Tuesday, March 14, 2017

John D. Macdonald

The grandfather of the great writers of Florida, John D. MacDonald.


A native of Utica, NY, John D. Macdonald got his M.B.A. from Harvard before being sent off to WWII where heserved in theChina, Burma, and India Theater (CBI). While in serving, he wrote his first short story and sent it home to his wife, and she had it sold before he even got back from the war.

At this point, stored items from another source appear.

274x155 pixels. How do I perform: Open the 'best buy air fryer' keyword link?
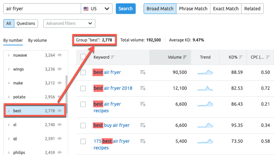pyautogui.click(x=111, y=125)
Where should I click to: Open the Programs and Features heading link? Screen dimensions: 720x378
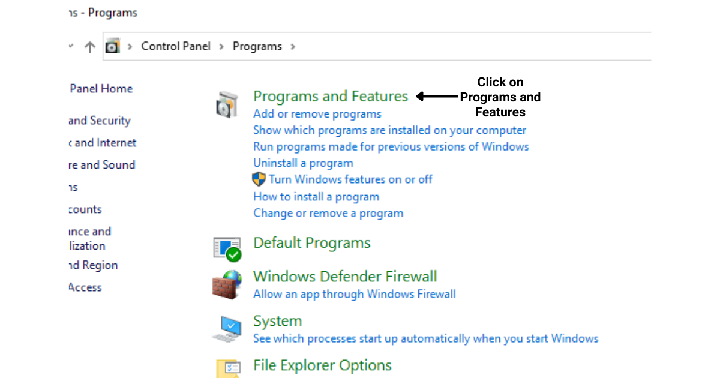pyautogui.click(x=331, y=96)
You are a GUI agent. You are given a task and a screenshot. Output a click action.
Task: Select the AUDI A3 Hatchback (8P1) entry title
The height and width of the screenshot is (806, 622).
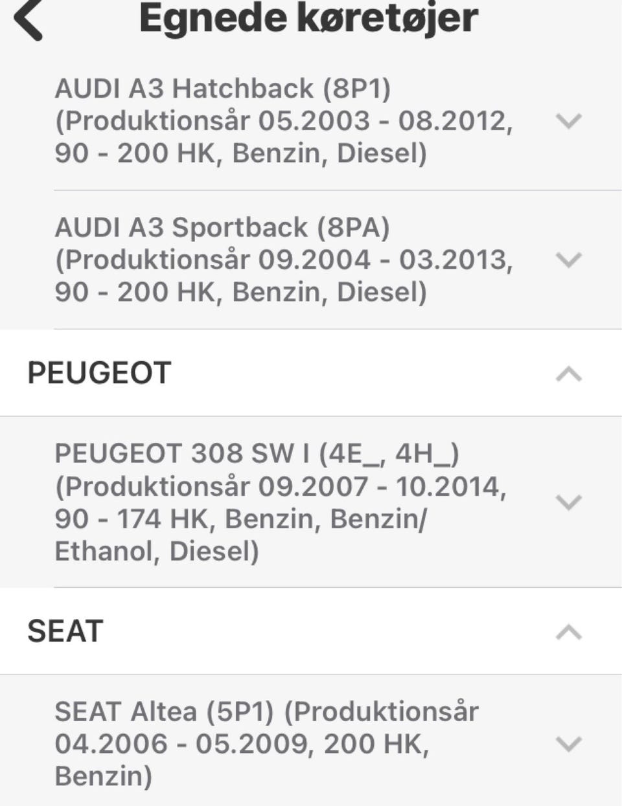223,88
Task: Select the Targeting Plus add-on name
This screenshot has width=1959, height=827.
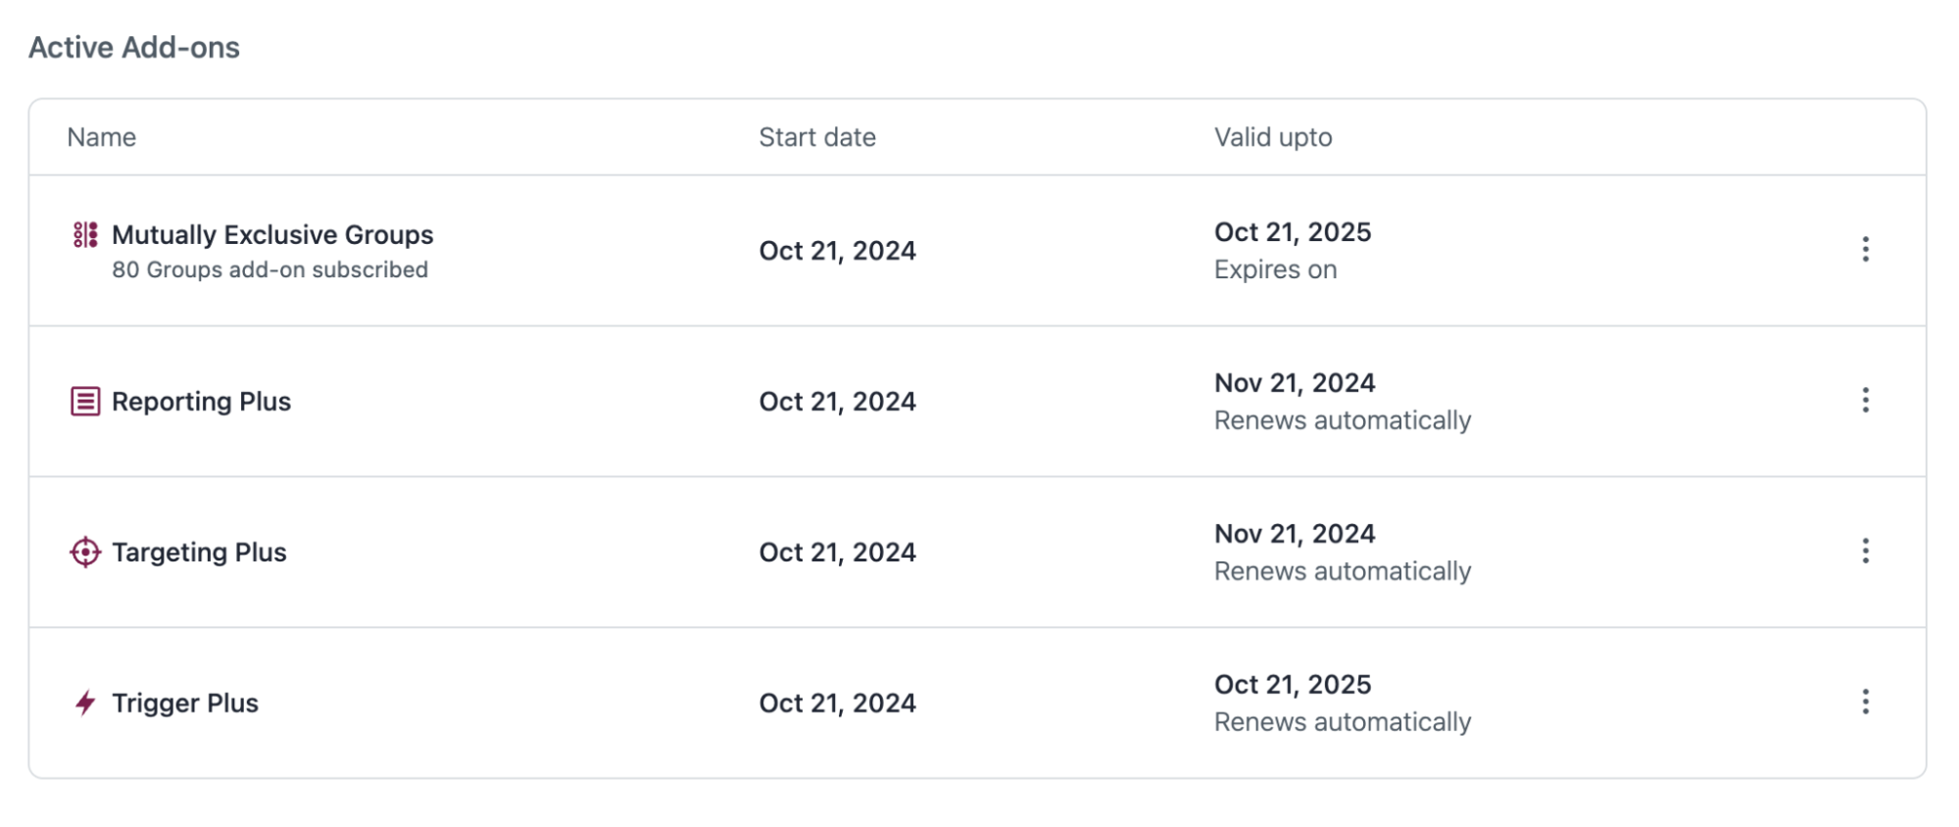Action: point(199,553)
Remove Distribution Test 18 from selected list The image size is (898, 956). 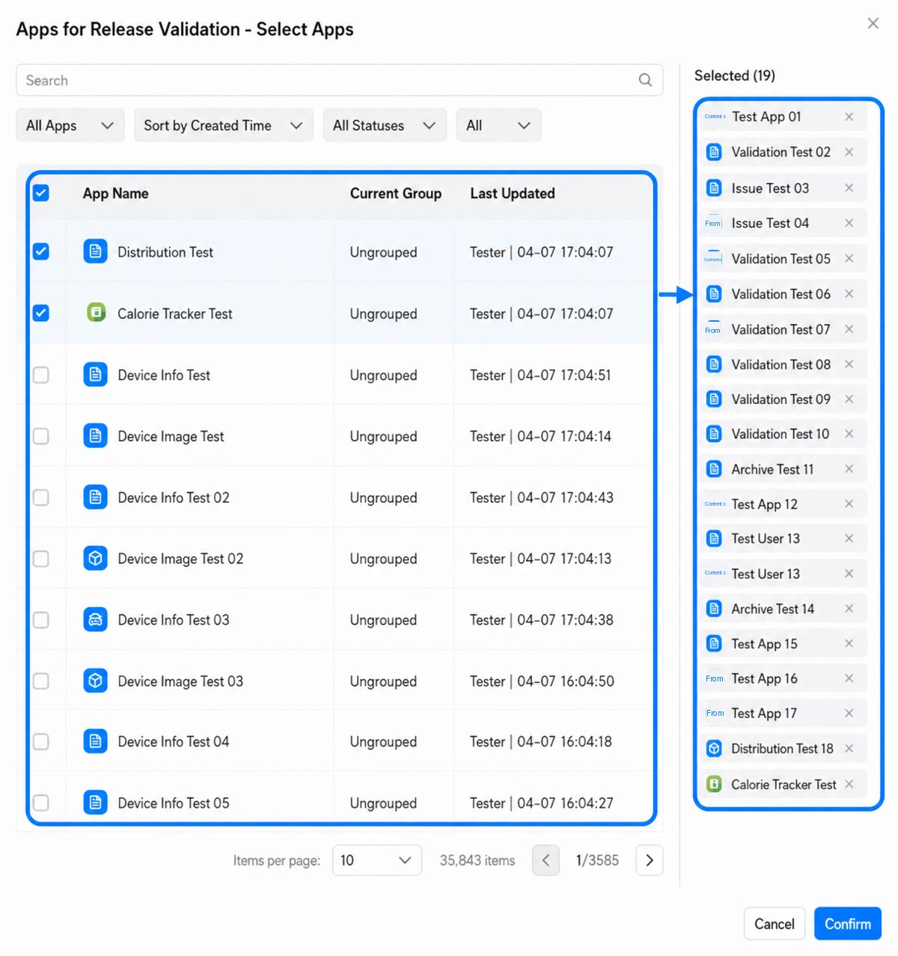849,748
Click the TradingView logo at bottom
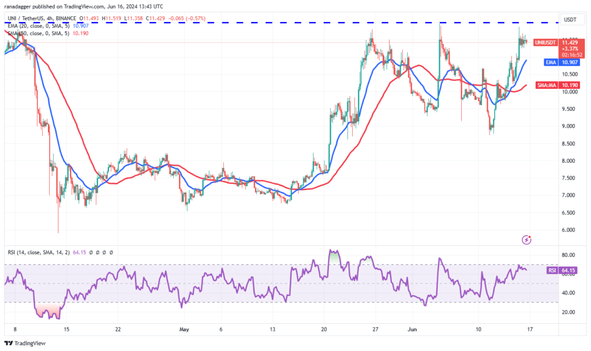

Upon returning, as a Lt. Colonel and Harvard graduate, he had his choice of plum career options yet he took an undemanding job so he could concentrate on writing. He moved to Florida, the land of light, the place where "the curtains were never drawn" and blossomed into one of the preeminent fiction writers of the 20th century.
When he moved there, FortLauderdale had been the scene for several bad movies but hardly any books. This would quickly changee. He put it on the literary map by writing over fifty stand alone novels that included the world famous Cape Fear which became a movie twice, once with Robert Mitchum and then again with Robert DeNiro playing the ex-con psychopath antagonist.

And then there is the Travis McGee series, which chokes me with emotion even just to write about. With the base of my throat swelling, overwhelmed by the imaginary feel of white sand between my toes, I say thank you John D. MacDonald for so much.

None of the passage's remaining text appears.